> _TASK TO CARRY OUT_: Extract, without alteration, each line from the start of the listing to the line bearing "You are a computer-use agent. Image".

> _MATERIAL FOR THIS EXERCISE_:
• • • •
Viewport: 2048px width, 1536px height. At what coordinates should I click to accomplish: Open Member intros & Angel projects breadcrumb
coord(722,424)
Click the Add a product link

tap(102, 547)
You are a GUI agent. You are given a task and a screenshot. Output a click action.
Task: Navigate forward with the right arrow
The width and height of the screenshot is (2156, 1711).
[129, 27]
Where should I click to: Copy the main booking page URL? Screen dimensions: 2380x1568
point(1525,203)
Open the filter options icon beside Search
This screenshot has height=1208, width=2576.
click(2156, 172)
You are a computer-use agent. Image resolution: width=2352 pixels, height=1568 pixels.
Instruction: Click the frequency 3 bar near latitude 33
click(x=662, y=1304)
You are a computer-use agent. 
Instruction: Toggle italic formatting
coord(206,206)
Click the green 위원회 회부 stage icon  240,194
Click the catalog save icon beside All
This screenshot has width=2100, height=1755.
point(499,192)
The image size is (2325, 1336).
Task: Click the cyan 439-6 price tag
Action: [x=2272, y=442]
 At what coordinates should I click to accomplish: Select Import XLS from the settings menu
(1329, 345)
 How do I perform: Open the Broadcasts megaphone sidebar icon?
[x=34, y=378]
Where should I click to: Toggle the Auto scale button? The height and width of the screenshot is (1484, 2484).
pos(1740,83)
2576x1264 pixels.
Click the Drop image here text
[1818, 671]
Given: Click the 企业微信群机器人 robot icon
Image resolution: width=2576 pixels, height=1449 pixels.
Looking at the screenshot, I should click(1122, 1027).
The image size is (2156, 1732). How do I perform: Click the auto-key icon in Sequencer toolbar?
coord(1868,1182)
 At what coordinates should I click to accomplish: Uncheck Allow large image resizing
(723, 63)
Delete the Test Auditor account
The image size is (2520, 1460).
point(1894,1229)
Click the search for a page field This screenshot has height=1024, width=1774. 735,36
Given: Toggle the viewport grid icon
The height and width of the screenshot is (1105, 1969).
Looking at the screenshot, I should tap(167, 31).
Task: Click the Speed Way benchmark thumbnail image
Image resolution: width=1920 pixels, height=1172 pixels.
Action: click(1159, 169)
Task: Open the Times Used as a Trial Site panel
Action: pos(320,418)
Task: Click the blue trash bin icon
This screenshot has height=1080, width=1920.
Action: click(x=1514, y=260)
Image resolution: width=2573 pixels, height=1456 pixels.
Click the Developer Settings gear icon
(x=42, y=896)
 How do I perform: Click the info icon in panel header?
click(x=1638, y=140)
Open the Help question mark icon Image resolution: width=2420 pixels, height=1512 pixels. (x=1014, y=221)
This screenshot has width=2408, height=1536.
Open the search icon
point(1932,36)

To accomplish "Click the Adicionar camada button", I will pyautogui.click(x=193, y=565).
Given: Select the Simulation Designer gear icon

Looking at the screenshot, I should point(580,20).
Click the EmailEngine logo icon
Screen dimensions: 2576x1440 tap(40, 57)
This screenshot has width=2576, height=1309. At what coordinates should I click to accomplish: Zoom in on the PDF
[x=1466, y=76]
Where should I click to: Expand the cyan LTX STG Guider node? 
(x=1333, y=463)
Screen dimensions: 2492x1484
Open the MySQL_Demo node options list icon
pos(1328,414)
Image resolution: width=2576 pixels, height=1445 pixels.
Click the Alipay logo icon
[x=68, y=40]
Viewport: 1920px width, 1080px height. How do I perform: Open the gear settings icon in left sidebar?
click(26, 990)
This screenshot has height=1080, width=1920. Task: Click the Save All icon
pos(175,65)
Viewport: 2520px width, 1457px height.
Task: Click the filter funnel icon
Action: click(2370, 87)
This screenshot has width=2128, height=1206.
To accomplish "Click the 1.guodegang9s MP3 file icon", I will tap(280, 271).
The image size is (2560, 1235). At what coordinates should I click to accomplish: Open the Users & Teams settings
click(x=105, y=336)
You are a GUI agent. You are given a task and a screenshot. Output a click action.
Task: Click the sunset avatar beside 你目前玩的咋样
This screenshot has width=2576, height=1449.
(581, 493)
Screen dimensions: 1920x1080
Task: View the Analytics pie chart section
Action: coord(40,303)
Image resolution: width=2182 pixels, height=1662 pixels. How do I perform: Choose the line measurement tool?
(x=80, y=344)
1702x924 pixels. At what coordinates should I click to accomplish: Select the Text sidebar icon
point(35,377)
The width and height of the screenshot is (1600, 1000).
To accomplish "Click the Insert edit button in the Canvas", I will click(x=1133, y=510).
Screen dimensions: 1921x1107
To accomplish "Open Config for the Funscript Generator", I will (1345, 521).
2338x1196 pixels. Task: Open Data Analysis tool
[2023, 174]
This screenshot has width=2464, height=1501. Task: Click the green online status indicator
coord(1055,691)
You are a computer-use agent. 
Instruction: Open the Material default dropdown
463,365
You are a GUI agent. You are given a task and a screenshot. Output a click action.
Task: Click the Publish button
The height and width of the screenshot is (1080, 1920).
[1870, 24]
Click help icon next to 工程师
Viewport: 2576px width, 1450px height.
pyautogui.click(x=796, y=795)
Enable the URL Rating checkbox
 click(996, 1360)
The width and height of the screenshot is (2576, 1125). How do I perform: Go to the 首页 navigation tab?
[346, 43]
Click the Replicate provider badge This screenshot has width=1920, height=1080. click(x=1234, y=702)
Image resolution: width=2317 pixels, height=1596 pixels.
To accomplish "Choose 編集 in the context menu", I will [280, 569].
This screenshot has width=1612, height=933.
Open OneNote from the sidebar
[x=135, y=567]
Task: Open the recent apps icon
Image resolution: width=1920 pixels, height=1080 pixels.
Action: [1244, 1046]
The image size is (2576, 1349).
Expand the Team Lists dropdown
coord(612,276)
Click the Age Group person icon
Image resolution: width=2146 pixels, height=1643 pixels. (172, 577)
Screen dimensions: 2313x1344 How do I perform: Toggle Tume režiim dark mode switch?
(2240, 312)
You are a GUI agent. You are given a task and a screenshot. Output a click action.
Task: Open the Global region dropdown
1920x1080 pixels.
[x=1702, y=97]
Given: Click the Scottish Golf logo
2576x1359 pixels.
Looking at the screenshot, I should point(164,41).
• • • •
> _REPLY_:
Viewport: 2048px width, 1536px height. At what coordinates should I click to accomplish: Open Member intros & Angel projects breadcrumb
coord(722,424)
Click the Add a product link

tap(102, 547)
You are a GUI agent. You are given a task and a screenshot. Output a click action.
Task: Navigate forward with the right arrow
The width and height of the screenshot is (2156, 1711).
[129, 27]
Where should I click to: Copy the main booking page URL? Screen dimensions: 2380x1568
point(1525,203)
Open the filter options icon beside Search
This screenshot has height=1208, width=2576.
click(2156, 172)
You are a computer-use agent. Image resolution: width=2352 pixels, height=1568 pixels.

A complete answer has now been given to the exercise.